Changes in the biophysics of photosynthesis as a result of emerged versus submerged growth and Cu stress, revealed by Chl fluorescence parameters. All samples were measured in the FKM at an actinic irradiance of 120 μmol m⁻² s⁻¹. See “Materials and Methods” for details of the measuring protocol, including timing of events. The data are averages of two independent experiments. Treatment labels are as follows: E, experiment (treatment) in emerged state; S, experiment in submerged state; Cu, treated with 10 μm Cu²⁺; Ct, control (0.1 μm Cu²⁺). A, Selected parameters. Indices of sections of the measuring protocol are as follows: “_d” stands for “dark adapted,” “_i” stands for “irradiated with actinic light,” and “_r” stands for “relaxation period after actinic irradiance.” The numbers in the index sequentially number the SIPs in the respective protocol section. A short explanation of individual fluorescence kinetic parameters is provided in Table I; for details, see reviews on Chl fluorescence kinetics or Küpper et al. (2007a).

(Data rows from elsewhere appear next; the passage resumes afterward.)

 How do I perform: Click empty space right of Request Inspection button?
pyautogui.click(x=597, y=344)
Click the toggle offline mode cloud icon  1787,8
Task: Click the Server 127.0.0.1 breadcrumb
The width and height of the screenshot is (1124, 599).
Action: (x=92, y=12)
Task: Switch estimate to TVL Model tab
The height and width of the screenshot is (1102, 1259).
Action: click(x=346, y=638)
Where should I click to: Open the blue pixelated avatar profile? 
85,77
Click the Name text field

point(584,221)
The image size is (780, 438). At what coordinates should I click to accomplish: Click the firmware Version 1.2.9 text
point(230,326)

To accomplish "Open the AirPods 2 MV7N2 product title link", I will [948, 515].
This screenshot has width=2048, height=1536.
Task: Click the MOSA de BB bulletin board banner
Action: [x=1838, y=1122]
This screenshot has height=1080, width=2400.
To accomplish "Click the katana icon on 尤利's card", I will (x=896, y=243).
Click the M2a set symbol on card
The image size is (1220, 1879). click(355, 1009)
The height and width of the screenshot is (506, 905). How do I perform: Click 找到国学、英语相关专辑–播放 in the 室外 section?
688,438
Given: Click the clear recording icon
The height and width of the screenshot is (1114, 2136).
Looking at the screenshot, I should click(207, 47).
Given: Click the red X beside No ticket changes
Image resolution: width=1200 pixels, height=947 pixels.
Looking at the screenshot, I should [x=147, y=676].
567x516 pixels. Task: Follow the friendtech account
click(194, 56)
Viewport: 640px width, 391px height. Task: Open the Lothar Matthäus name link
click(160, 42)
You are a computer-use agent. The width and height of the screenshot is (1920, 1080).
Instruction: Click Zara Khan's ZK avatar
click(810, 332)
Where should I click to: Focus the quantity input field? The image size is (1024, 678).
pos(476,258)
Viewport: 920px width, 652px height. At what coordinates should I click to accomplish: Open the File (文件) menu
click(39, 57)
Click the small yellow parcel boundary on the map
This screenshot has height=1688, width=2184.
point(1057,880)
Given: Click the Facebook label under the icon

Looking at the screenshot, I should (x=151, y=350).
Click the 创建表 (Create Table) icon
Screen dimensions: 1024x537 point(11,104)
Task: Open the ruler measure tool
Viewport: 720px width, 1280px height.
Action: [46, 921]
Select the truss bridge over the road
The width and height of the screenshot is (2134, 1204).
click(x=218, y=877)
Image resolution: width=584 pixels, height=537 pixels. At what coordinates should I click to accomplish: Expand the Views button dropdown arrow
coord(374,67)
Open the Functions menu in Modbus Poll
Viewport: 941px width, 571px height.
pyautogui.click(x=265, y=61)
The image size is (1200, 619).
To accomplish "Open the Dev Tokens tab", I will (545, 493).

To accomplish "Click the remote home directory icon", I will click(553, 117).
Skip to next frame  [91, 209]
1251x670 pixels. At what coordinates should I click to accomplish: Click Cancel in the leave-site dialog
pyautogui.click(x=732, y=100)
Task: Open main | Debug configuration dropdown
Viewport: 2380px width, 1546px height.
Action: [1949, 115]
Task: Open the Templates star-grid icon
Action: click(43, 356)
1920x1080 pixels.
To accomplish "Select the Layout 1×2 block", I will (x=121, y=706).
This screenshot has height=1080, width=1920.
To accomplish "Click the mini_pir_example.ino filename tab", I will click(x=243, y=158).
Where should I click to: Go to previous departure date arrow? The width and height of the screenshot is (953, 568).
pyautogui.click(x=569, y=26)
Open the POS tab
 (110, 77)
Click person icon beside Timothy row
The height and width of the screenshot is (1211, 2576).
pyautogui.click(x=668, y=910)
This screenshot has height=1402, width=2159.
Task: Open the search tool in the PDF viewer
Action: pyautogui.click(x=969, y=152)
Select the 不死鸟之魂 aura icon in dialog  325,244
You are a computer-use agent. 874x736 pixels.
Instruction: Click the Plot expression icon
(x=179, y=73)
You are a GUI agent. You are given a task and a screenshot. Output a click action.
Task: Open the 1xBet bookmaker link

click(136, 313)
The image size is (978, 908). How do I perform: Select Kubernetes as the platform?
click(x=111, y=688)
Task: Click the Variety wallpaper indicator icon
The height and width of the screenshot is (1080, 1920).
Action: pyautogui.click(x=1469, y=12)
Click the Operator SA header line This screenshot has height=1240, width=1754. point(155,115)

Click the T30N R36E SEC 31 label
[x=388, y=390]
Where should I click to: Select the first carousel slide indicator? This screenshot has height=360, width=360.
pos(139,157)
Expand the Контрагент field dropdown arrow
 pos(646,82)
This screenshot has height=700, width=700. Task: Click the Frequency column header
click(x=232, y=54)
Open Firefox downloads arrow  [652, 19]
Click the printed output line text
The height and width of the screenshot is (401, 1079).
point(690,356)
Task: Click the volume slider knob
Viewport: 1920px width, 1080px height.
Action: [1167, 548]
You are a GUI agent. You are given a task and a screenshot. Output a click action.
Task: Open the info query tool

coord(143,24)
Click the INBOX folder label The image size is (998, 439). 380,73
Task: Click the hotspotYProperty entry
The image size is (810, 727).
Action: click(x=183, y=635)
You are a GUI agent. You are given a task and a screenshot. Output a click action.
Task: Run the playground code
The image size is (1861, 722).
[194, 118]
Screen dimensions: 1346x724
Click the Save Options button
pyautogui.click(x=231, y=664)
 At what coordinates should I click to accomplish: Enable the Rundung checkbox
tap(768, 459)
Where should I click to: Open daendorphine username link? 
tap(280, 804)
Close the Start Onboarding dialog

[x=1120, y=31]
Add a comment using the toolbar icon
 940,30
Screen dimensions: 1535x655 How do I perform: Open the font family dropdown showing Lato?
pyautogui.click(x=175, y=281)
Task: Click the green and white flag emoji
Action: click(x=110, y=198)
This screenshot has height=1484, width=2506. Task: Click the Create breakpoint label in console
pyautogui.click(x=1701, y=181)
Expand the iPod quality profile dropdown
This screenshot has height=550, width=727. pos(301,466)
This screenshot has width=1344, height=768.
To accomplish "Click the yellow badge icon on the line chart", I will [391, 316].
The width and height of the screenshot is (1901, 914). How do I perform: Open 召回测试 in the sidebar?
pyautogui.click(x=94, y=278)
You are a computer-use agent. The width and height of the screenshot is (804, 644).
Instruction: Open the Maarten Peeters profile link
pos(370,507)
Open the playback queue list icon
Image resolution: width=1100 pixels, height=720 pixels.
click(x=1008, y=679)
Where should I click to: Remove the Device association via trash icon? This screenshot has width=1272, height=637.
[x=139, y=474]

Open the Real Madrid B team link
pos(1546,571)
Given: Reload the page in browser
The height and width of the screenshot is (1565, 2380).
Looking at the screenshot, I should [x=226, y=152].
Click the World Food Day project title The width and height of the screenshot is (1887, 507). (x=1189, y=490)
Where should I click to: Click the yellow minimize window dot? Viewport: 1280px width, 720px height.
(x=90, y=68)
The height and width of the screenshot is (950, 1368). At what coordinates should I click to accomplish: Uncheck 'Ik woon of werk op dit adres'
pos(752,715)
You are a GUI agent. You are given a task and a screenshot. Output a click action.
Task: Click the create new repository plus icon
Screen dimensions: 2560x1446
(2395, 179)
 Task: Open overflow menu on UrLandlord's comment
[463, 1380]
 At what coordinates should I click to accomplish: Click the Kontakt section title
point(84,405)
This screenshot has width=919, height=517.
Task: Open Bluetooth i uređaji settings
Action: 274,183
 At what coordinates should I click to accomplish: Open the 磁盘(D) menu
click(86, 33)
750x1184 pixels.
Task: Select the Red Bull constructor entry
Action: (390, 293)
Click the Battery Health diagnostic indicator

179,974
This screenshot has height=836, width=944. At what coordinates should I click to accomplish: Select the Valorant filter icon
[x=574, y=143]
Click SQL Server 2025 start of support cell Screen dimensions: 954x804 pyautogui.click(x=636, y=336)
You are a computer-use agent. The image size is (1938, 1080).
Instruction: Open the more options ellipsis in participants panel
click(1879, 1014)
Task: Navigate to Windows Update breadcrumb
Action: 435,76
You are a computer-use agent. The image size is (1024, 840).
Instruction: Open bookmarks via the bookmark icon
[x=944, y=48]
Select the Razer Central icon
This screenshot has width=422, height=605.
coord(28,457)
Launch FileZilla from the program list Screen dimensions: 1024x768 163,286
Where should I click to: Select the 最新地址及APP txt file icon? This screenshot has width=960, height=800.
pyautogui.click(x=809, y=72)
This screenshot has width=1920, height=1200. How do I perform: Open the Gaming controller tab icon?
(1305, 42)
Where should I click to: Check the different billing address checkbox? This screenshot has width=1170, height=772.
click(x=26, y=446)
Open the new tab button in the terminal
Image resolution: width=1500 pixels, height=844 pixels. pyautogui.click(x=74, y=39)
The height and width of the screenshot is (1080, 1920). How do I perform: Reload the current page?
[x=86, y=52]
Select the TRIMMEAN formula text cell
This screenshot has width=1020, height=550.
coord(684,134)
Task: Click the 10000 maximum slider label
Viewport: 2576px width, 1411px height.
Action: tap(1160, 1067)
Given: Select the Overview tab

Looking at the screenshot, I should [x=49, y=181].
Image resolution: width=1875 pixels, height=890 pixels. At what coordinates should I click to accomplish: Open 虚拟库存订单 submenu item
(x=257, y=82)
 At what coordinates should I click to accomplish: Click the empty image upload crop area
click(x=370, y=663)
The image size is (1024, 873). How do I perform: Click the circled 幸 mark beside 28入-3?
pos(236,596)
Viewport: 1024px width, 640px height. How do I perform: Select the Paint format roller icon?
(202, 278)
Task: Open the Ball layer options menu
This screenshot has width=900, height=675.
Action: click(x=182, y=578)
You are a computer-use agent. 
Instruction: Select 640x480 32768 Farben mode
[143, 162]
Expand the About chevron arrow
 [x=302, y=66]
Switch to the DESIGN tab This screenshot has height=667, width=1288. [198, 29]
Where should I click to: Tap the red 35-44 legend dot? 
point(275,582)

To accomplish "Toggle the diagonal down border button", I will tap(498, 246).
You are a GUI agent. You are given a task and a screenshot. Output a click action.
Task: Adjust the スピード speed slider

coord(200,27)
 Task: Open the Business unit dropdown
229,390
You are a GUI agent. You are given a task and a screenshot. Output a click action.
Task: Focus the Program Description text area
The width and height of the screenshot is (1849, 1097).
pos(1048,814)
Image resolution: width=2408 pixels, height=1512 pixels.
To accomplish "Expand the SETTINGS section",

Top row, Basic parameters of fluorescence yield in nonactinic (F₀) and supersaturating (F_m) light; second row, parameters measuring photochemical activity (F_v/F_m and Φ_PSII); third row, parameters measuring NPQ; bottom row, light saturation as measured by F_p in relation to F_m with correction of F₀ effects. B, Typical examples of complete fluorescence kinetic measurements. See “Materials and Methods” for details of the measuring protocol, including timing of events. The black bars at the bottom of the panels indicate periods of the measurement when actinic light is switched off, and the white bars symbolize the time period of actinic irradiance. The arrows indicate the positions of the SIPs.

Figure 5.

Spectra of in situ x-ray absorbance measurements (Cu-K edge) of frozen-hydrated C. helmsii tissues. Treatment labels are as follows: Ef, Fermi energy (Rehr and Albers, 1990); E, experiment (treatment) in emerged state; S, experiment in submerged state; Cu, treated with 10 μm Cu²⁺; Ct, control (0.1 μm Cu²⁺). Top, Normalized EXAFS and fit with theoretical model. Bottom, Fourier transform of the EXAFS and fits with theoretical model (done on normalized EXAFS).